▼

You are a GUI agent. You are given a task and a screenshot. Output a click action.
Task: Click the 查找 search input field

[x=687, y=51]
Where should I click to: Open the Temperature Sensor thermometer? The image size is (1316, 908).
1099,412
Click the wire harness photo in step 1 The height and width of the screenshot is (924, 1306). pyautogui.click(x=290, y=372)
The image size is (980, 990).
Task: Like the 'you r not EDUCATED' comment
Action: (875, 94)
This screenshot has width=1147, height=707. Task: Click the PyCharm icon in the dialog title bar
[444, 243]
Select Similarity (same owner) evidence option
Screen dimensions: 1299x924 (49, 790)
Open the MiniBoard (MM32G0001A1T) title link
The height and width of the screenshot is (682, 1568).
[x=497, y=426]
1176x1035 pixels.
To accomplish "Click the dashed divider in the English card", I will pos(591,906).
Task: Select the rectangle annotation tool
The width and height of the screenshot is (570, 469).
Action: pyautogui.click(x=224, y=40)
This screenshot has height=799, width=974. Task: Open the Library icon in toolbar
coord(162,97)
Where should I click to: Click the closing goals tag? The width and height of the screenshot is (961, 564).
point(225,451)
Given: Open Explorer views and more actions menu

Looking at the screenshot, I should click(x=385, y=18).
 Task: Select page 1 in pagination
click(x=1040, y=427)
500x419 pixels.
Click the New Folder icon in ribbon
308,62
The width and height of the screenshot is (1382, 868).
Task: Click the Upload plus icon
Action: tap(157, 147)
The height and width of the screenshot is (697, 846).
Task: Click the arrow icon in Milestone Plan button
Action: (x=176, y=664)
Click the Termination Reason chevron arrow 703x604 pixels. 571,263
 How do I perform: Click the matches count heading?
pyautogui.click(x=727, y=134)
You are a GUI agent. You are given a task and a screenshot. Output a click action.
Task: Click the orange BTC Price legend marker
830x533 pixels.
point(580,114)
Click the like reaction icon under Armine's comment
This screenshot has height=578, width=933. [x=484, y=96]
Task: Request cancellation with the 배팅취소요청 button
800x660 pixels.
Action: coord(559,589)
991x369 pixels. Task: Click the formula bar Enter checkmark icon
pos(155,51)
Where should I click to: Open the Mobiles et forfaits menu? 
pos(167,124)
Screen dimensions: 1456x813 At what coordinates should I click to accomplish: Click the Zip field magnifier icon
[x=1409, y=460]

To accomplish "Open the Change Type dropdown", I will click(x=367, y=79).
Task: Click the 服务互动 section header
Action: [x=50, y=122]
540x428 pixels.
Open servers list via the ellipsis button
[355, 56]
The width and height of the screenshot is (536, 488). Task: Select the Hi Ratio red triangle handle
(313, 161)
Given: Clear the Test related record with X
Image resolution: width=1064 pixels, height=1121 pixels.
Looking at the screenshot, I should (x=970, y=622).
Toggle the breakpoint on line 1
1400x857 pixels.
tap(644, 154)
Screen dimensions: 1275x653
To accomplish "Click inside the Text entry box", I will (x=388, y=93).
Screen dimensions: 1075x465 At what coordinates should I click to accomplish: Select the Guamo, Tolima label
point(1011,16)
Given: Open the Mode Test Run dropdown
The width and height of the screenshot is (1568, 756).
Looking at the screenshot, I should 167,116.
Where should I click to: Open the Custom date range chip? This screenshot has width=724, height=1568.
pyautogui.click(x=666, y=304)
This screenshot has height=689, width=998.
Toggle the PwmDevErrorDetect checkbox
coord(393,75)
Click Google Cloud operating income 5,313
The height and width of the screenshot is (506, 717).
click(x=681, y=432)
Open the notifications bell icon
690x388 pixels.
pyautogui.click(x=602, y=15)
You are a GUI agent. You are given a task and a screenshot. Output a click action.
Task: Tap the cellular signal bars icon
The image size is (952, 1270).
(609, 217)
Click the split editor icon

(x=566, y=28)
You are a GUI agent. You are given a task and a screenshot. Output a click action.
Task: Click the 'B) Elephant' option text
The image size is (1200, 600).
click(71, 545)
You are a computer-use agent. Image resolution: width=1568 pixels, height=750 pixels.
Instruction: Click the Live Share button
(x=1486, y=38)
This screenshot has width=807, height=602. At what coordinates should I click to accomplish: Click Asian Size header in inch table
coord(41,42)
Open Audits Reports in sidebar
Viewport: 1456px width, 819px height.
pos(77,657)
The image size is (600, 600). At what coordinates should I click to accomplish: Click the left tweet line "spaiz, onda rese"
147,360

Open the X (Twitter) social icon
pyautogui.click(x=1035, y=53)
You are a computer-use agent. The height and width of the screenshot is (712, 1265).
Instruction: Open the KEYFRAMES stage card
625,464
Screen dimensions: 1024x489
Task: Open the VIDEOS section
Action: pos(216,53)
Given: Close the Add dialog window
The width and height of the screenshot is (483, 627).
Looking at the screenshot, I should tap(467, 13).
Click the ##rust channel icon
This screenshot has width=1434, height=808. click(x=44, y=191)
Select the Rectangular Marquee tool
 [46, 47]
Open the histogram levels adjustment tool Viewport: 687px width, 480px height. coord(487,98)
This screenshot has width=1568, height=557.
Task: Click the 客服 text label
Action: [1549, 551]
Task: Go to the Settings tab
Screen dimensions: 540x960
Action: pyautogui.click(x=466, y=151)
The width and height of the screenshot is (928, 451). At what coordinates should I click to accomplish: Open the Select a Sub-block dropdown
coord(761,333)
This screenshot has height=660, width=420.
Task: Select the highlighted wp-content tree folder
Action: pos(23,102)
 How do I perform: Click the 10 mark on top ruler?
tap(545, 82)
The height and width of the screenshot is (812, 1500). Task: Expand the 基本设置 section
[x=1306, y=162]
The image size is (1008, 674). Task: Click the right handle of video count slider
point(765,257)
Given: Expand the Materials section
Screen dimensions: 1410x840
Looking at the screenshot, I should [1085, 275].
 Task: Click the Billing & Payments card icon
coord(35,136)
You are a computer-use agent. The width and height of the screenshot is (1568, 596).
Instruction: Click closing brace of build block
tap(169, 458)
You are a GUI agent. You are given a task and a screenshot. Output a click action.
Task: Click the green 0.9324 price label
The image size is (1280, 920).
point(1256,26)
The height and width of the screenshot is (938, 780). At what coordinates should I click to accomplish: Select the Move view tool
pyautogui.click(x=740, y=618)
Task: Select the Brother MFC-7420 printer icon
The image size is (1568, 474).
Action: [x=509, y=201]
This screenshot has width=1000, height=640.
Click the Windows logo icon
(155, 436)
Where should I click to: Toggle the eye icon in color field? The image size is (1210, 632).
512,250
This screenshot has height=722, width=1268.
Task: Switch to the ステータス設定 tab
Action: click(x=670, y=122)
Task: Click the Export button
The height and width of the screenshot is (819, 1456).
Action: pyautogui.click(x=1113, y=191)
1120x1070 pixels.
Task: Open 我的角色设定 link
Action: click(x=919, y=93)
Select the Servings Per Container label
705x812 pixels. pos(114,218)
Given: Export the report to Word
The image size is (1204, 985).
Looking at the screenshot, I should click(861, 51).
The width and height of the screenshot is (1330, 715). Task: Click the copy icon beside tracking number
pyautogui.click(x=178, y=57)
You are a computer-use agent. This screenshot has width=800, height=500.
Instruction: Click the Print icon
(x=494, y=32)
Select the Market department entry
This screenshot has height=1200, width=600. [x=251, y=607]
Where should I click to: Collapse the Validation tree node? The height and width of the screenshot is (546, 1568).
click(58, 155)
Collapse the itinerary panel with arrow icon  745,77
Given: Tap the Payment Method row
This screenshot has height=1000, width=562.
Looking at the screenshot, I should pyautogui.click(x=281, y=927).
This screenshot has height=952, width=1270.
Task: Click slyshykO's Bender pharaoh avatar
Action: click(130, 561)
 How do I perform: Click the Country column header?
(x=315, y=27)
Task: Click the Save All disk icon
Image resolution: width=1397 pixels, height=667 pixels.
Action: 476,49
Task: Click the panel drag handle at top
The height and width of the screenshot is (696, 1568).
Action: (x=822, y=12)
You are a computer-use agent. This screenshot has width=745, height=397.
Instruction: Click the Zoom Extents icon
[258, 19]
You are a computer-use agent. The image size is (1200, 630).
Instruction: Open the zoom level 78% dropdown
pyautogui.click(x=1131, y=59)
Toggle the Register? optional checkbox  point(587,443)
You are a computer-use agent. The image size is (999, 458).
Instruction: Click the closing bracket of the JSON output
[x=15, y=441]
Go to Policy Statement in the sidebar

▲

**Given task**
Edit the rows between the line holding "This screenshot has width=1000, height=640." and the line holding "705x812 pixels. pos(114,218)", inclusive, swapping "Windows logo icon" for "Start menu icon" and leaving everything else unchanged. Give only those lines.

**Exercise result**
This screenshot has width=1000, height=640.
Click the Start menu icon
(155, 436)
Where should I click to: Toggle the eye icon in color field? The image size is (1210, 632).
512,250
This screenshot has height=722, width=1268.
Task: Switch to the ステータス設定 tab
Action: click(x=670, y=122)
Task: Click the Export button
The height and width of the screenshot is (819, 1456).
Action: pyautogui.click(x=1113, y=191)
1120x1070 pixels.
Task: Open 我的角色设定 link
Action: click(x=919, y=93)
Select the Servings Per Container label
705x812 pixels. pos(114,218)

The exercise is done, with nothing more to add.